When Sole Child Custody Is the Right Arrangement


Many divorce proceedings turn into contentious battles between parting spouses because of the importance of the issues that have to be decided before the marriage is officially over. Since soon-to-be ex-spouses, including those in Georgia, love their children, disputes over child custody, visitation and child support can sometimes erupt into prolonged post-divorce conflict.

Bringing children up after divorce can be challenging. There are several ways in which divorced parents can share parenting time, especially if the parents can find an amicable way to resolve their custody disputes and thus minimize stress in their own their children's lives. This is the situation most divorced parents face.

Sometimes, though, a divorcing parent may feel the other spouse should not have any contact with their child once the marriage is over. This determination may seem harsh, but a court may end up assigning sole custody to one parent for several reasons that uphold the best interests of the child. Sole custody of the child, for example, can be granted if the other parent has a history of abusing the spouse or child or presents other dangers such as criminal lifestyles that could threaten the child's health and well-being.

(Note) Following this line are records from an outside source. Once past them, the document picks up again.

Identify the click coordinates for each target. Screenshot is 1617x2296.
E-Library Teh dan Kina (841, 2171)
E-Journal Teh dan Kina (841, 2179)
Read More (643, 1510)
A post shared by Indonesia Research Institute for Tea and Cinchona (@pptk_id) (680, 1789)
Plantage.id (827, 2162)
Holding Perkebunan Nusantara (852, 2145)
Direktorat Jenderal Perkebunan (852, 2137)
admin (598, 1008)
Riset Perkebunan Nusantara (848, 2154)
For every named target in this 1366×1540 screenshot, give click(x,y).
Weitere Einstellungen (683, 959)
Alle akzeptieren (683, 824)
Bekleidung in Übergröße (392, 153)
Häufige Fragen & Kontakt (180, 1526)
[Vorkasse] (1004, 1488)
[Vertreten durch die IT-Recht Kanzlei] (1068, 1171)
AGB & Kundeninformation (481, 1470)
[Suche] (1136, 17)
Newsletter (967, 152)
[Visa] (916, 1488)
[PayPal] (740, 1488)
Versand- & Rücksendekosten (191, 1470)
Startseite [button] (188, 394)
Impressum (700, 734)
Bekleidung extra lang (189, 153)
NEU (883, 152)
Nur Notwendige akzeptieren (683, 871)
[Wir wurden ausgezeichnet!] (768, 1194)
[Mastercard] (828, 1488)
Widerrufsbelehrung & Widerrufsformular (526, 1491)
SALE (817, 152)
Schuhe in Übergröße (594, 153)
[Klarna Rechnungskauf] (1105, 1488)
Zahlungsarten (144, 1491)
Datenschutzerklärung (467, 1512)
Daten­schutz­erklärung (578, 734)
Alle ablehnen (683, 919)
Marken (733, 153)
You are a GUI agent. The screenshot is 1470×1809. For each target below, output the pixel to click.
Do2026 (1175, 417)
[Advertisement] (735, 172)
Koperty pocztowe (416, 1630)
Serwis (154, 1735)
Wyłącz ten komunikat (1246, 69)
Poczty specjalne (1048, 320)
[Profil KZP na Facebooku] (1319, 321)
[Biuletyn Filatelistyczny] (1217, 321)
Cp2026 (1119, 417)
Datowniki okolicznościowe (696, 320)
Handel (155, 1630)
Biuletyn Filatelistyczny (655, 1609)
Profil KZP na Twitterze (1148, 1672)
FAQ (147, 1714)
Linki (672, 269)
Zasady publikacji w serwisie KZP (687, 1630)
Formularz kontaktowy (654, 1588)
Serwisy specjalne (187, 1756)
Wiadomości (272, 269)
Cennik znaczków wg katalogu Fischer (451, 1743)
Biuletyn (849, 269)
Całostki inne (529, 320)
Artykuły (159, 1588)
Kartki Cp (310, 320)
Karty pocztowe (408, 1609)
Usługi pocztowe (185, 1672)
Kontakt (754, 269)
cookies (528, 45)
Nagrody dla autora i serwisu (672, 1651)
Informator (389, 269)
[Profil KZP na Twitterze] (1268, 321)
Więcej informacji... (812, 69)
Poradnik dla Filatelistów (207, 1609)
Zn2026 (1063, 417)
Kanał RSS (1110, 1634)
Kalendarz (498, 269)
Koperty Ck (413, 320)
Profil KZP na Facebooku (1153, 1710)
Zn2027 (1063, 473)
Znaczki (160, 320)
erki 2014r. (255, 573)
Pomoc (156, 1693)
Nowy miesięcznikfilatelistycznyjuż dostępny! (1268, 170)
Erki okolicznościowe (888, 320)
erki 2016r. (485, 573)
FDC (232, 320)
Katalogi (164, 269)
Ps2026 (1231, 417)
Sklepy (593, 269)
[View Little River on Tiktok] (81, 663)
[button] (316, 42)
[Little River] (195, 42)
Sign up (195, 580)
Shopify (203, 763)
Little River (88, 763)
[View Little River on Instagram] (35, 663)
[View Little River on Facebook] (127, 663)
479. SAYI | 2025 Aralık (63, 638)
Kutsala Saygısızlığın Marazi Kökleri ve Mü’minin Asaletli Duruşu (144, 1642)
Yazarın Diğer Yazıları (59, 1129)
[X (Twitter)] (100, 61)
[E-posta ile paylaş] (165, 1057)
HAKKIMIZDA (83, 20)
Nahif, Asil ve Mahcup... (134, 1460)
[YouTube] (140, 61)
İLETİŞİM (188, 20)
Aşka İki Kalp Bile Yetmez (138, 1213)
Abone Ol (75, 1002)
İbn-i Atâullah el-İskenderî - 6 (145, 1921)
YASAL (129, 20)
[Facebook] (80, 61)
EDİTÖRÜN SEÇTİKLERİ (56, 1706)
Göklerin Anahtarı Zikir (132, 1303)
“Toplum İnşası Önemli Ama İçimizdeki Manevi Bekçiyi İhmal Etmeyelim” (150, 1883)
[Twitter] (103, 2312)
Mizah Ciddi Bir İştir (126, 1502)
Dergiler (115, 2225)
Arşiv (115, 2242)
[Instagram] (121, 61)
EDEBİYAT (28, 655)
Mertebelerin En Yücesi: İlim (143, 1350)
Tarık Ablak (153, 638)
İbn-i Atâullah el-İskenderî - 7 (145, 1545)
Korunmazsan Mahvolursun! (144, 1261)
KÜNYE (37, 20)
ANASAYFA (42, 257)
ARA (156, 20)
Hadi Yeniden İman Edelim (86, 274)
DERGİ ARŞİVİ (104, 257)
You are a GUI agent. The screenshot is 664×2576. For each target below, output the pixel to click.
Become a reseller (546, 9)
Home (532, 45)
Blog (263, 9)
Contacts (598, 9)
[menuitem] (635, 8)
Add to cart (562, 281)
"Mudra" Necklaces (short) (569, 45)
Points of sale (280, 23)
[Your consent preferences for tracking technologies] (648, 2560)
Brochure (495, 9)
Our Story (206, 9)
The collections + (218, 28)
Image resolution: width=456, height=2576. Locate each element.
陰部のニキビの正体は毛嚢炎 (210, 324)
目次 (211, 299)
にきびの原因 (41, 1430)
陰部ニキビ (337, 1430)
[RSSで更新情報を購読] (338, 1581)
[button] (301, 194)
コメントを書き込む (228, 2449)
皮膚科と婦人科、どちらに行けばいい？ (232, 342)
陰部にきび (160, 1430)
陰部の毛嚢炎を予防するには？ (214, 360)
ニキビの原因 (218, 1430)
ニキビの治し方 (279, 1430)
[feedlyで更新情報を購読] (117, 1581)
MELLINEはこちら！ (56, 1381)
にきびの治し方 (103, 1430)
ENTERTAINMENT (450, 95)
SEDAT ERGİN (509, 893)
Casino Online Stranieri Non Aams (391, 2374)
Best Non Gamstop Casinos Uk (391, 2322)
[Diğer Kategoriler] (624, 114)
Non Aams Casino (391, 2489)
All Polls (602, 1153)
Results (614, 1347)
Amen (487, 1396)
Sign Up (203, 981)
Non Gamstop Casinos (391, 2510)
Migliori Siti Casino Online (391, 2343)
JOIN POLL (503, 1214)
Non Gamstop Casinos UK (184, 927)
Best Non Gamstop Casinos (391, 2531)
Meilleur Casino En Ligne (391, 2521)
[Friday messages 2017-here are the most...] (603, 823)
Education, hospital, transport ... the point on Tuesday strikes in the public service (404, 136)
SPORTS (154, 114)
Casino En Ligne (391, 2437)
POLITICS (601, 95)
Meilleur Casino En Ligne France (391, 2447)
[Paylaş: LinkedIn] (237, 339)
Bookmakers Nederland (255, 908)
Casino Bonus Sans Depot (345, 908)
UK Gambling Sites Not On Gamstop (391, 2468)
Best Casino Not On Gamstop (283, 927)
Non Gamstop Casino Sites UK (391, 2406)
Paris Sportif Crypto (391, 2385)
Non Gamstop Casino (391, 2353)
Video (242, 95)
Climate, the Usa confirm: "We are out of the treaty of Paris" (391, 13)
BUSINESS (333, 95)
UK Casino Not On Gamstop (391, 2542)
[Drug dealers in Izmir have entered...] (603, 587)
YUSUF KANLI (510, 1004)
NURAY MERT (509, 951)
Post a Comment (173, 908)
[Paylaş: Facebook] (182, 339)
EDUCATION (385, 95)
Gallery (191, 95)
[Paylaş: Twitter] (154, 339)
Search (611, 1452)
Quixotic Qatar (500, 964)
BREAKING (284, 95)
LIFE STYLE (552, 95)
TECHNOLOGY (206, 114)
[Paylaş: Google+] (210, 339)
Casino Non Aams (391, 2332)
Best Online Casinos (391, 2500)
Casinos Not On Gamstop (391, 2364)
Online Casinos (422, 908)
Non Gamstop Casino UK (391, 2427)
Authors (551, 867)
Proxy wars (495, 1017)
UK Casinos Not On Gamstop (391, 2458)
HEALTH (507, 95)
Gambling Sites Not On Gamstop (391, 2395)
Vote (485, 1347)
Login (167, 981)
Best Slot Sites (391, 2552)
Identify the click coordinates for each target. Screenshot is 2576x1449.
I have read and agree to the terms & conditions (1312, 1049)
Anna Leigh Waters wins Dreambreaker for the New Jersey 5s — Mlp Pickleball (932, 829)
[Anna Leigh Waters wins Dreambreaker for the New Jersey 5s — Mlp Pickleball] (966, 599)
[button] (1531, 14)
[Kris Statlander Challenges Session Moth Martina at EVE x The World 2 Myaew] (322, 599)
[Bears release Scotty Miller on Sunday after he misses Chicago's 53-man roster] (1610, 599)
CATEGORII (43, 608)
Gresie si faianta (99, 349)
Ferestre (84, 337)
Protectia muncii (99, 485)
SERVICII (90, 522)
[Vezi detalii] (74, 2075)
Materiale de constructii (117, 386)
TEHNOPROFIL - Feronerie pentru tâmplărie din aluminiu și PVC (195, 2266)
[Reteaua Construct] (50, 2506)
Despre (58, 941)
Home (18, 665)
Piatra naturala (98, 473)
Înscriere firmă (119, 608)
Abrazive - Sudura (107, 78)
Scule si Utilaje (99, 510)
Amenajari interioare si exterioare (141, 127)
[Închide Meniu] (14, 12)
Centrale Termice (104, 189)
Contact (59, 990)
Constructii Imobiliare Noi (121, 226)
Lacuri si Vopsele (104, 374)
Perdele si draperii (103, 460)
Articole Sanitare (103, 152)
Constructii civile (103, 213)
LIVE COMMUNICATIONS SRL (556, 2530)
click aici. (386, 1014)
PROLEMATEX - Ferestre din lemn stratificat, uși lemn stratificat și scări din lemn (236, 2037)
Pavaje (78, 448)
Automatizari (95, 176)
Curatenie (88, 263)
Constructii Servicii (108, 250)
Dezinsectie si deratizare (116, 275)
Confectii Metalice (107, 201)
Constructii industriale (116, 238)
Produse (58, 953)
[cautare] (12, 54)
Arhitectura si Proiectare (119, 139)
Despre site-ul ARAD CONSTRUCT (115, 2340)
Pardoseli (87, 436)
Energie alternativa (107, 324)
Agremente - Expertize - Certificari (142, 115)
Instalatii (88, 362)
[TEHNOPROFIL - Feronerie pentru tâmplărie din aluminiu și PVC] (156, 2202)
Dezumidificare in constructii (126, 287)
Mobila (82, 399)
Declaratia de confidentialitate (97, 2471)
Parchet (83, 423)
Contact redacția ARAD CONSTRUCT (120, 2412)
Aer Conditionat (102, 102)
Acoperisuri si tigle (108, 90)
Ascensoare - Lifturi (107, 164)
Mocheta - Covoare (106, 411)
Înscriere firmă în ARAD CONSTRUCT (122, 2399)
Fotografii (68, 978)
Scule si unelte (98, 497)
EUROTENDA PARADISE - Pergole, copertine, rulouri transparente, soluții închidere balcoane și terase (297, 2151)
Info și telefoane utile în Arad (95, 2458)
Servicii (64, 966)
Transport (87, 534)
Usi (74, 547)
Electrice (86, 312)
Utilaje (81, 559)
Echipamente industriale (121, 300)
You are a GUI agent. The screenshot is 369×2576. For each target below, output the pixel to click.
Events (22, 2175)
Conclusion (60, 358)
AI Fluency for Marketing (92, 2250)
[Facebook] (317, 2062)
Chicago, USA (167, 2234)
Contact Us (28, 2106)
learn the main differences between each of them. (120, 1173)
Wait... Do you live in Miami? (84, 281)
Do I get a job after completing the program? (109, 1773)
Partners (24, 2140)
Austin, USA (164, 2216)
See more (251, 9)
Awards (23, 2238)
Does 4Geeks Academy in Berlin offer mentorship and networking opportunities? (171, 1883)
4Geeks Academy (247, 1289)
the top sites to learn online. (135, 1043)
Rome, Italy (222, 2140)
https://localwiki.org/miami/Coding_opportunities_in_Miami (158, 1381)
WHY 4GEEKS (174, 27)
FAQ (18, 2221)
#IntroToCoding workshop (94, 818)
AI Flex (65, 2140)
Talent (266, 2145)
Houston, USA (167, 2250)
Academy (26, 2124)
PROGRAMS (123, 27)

In the end, a child custody case will be settled by a family court judge who will determine which particular situation will best serve a child's interests.

Emotions can run high during divorce, and they can become even more magnified the moment any child-related issues come up. Divorcing or divorced parents would be better off seeking the help of a legal professional to resolve a custody dispute over parenting time or other issues.

A parent who is having trouble obtaining child custody or finding a workable visitation schedule should keep in mind that any changes made should be with the child's best interests in mind and not for personal reasons.